La sarna se come la piel de los perros abandonados. El gobierno de Francisco Camps quiere convertir a los pueblos pequeños en perros sarnosos. Y para que no se los coman los picores ha ofrecido una solución atómica: que se junten unos con otros para lamerse juntos las llagas. El gobierno de Francisco Camps dice que un pueblo pequeño le cuesta muy caro a la tesorería pública. La crisis económica obliga a tomar decisiones drásticas y ya se sabe que las decisiones drásticas las sufren siempre los mismos: los pobres. El Gobierno socialista ha hecho más ricos a los bancos y ahora el Gobierno valenciano del PP quiere cerrar los ayuntamientos pequeños como si estos ayuntamientos, en que sus responsables no cobran un céntimo, fueran los culpables de la crisis.

Vivir en pueblos pequeños es una opción, como lo es vivir en otros sitios llenos de autos y de gente. Pero para el PP, vivir en pueblos pequeños es un anacronismo, una manera de despilfarrar los recursos públicos, un capricho. Pues no.

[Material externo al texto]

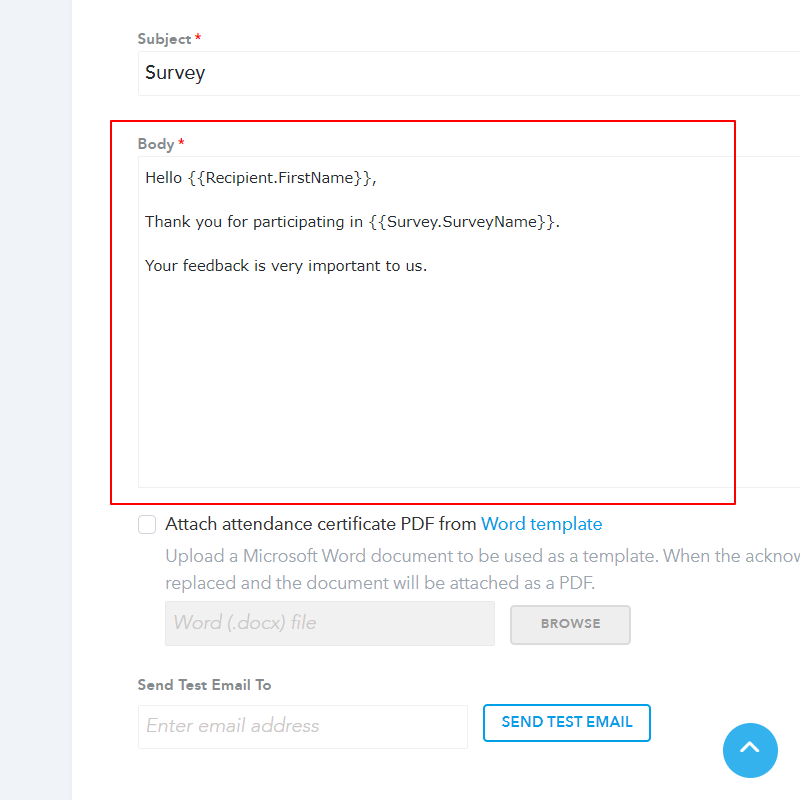Place cursor in the 'Your feedback is very important' line
The image size is (800, 800).
tap(286, 266)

Yo nací en uno de esos pueblos, ahí vivo y sé que la Serranía y otras comarcas parecidas están llenas de pueblos como el mío. Conozco a sus habitantes, las razones por las que nunca abandonaron sus casas y las que en muchos casos provocaron su regreso después de haberse marchado bastantes años antes. La vida está en muchos sitios y no hay un puñetero papel que te obligue a vivir en un sitio u otro por decreto.

Dicen los de ese gobierno que si se juntan varios pueblos pequeños podrán vivir mejor. Lo que no dicen es que esos pueblos podrían vivir mejor de lo que viven si los dineros públicos no se perdieran por el desagüe de la desigualdad, si esos dineros se destinaran a mejorar la vida de esos pueblos en vez de destinarse a promocionar eventos monumentales para disfrute de unos cuantos, si los gobernantes tuvieran la grandeza de no despreciar los pequeños pueblos y comarcas que como la mía apenas tienen un puñado de votos en las elecciones.

No sé para qué sirven las diputaciones si no es para apoyar sobre todo a esos pequeños pueblos. Y aún sé menos para qué sirve esa entelequia fantasmagórica que se llama Federación de Municipios y Provincias. Sé que muchos recursos de las diputaciones se dilapidan en pagar fiestorras de lujo en que al final del espectáculo sale a tocar la batería el presidente de la de Valencia Alfonso Rus. Un pequeño pueblo tiene todo el derecho del mundo a seguir siendo lo que es: un lugar donde el vecindario ha decidido ser más o menos feliz. Ese pequeño pueblo se junta con otros iguales en una mancomunidad y será esa mancomunidad la que garantice recursos comunes y lealtad comarcal entre quienes están acostumbrados a compartir lo poco o mucho que han heredado de sus antepasados. Y eso ya se hace, aunque su funcionamiento es manifiestamente mejorable en muchos sentidos, principalmente en el problema que representa colocar el partidismo político por encima de las necesidades colectivas.

Cada pueblo es una historia. Y no se puede obligar a nadie a renunciar a su historia: aún menos con la excusa bastarda de que sin esa renuncia la historia de un pueblo será en cuatro días una historia muerta. En la Serranía sabemos lo que son las amenazas de quien manda. Desde hace muchísimos años que lo sabemos. Pero nunca esas amenazas han llegado al delirio anunciado por el gobierno de Francisco Camps. «¡Casas, casas, ¿dónde buscaros?, ¿en qué océanos?, ¿en qué recuerdos?, ¿bajo la teja de qué inexistencia?»: eso se pregunta el poeta Adam Zagajevski en unos versos que hablan de una identidad amenazada, de los orígenes insobornables que marcan la vida de la gente. Que se dejen de monsergas los del PP y repartan el dinero público con ecuanimidad y con justicia entre los pueblos que más lo necesitan. Eso es lo que tienen que hacer en vez de culpabilizar de la crisis a esos pueblos, unos pueblos que ven cómo pasa la vida de sus habitantes sin que los que mandan les hagan puñetero caso.